Work to be completed:
Print, please, exactly the lines from the one with "Collapse the Values to Loop chevron" through the final line of the data below, with both ends included and the pictures left out.

Exercise input:
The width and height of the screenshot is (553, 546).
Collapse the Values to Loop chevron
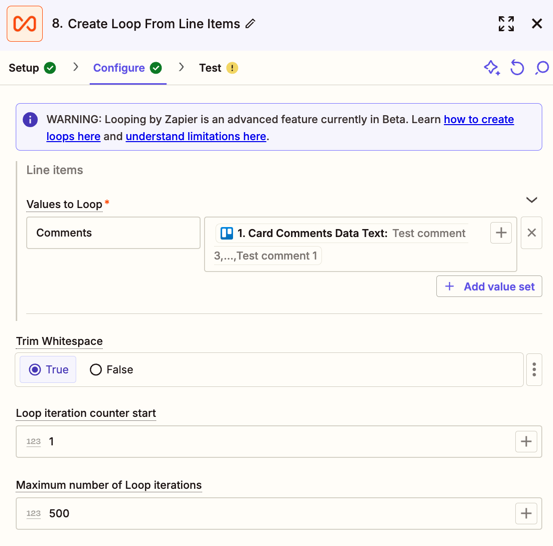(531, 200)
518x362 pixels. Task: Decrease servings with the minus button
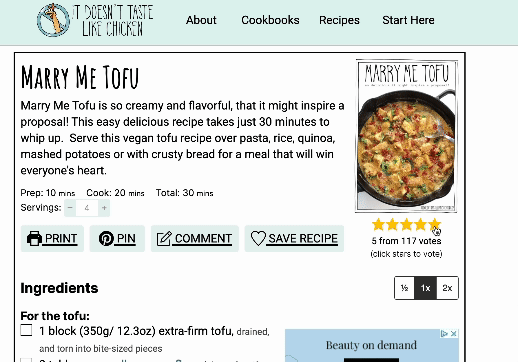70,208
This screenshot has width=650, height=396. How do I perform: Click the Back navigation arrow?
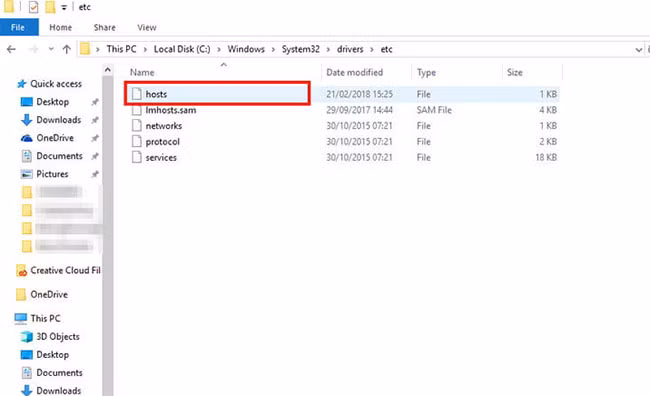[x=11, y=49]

Result of the exercise:
Collapse the Values to Loop chevron
(531, 200)
518x362 pixels. Task: Decrease servings with the minus button
70,208
This screenshot has width=650, height=396. How do I perform: Click the Back navigation arrow?
[x=11, y=49]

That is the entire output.